My speaking is being supported through a generous grant from the Information Program of the Open Society Institute, with assistance from York University.

As a result of this support, there will be no speaker’s fee. Furthermore, if your organization does not have a budget to support travel, that should not be a barrier.

11 comments

  1. I am a semi-retired physicist, who spent most of his career doing research and publishing papers in condensed matter/laser physics. I now work about half-time as an Assoc. Editor for Phys Rev B. I have been organizing biannual Caltech Alumni events in Santa Barbara, CA which involve a dinner followed by a speaker, and I’m looking for a speaker for October 2011.
    You were recommended by Charlene Ahn and David Beckman, who knew you at Caltech.
    We have no travel funds at all. The best I can do is a free dinner. The audience includes Caltech Alumni & guests, so less than half are scientists, and we typically have 45-50 attendees. The last 3 talks were (1) What can your DNA tell you; (2) Recent results from the Large Hadron Collider; and (3) The art & science of underwater photography. All speakers were Caltech grads, but your connection as a postdoc would qualify you. Send me an email if you are interested. If you have some contacts at UCSB, you might be able to arrange something with them on the same trip, but I can’t help much with that.

  2. Hi Michael,

    is there a public version of your tour plan somewhere? It probably doesn’t make sense to discuss the possibility of you giving a talk in Europe if it is already clear you are going to be in America for the rest of the week.

    Thanks!

  3. Just watched your TED talk at TEDxWaterloo – thanks!

    This is how the web got built… what we (web monkeys) always said, back in the days of the wild web frontier – and still do, if we’re freelance, not in agencies where restrictions are where the money is made – is that if we help other people do better work, we all get to do better work. Denying other people knowledge when we have to work with them means we’re working below our peak, getting bored, not advancing anything,

    It’s blindingly obvious in science, harder for some to see the benefits in business: not sharing information results in less fun. It’s a bit like being an ace player wanting a good game of tennis but refusing to help someone improve their game in case they get good enough to beat you.

    Let’s all play better games!

  4. I just watched your TED talk at TEDxWaterloo. I really enjoyed it.

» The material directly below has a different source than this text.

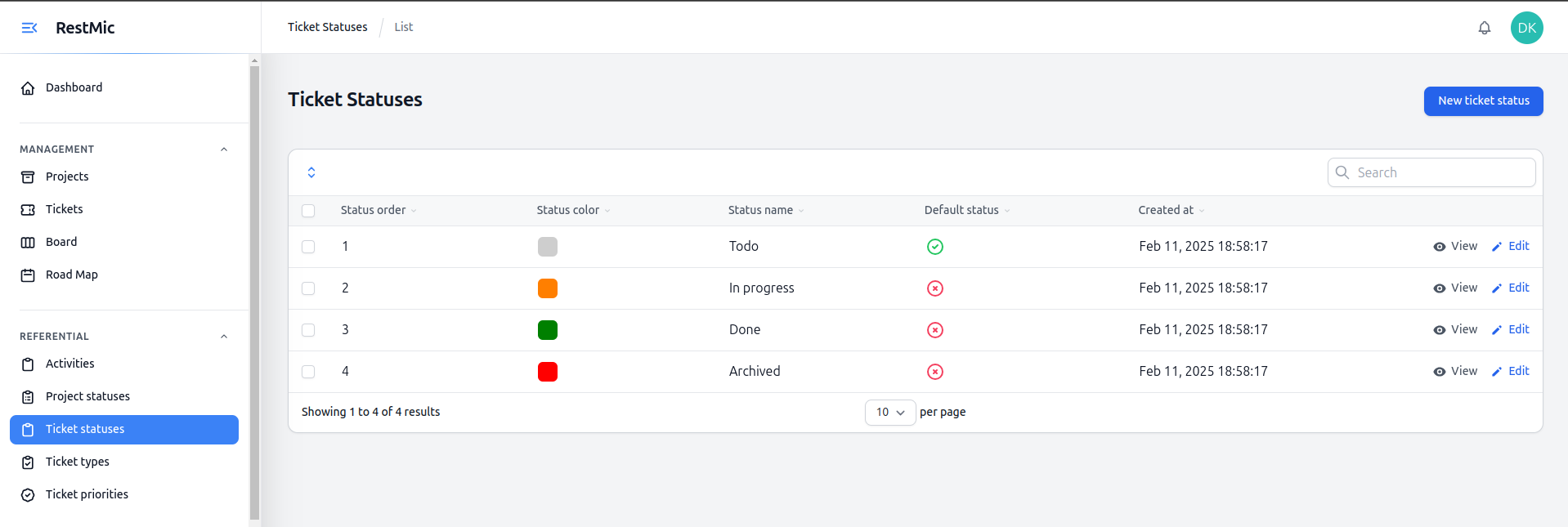Screen dimensions: 1568x527
Task: Open the per page dropdown
Action: (889, 413)
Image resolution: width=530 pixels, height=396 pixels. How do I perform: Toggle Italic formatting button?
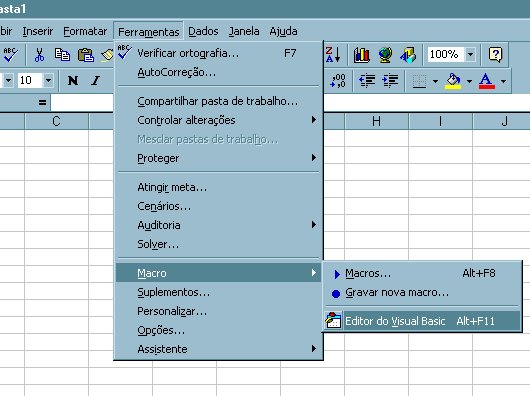click(x=96, y=81)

    A thought occurred to me though, after watching it. You said in your speech, that you believe that in order to get people to contribute to open source science initiatives, they need to feel it is part of their job. I do not necessarily agree with that. I think that people are willing to do things even if they don’t believe it is part of their job (look at WikiPedia, who thinks contributing there is part of their job?).

    I think that people are motivated by rewards. If you can create a site that rewards people who contribute (even virtually), then you have created something where people will participate. The rewards may be that it is a tool that they will use later, or simply points that they can earn on the site. Gamify the experience, and people will be more likely to participate.

    Just take a look at FoldIt. They have an application that lets people play around with protein folding. After releasing a protein that scientists had been trying to understand how it folded for over 10 years, users figured it out in 10 days! Because it was a game.

    If we can create tools like this and allow people to contribute this way, we can make a huge difference. Speed of discovery can be dramatically increased.

  5. Hi Becky – Thanks for the kind words! On your point: I entirely agree with you. I was speaking only of professional scientists when I talked about open science being part of a scientist’s job!

  6. I am reading your book and enjoying it. I notice from the index that mathoverflow/stackoverflow are not mentioned in the book. I find this omission surprising.

  7. Hi Navin – I omitted virtually all open science projects now happening. To do otherwise would have meant the book was little more than a very long laundry list. MO is, of course, very interesting.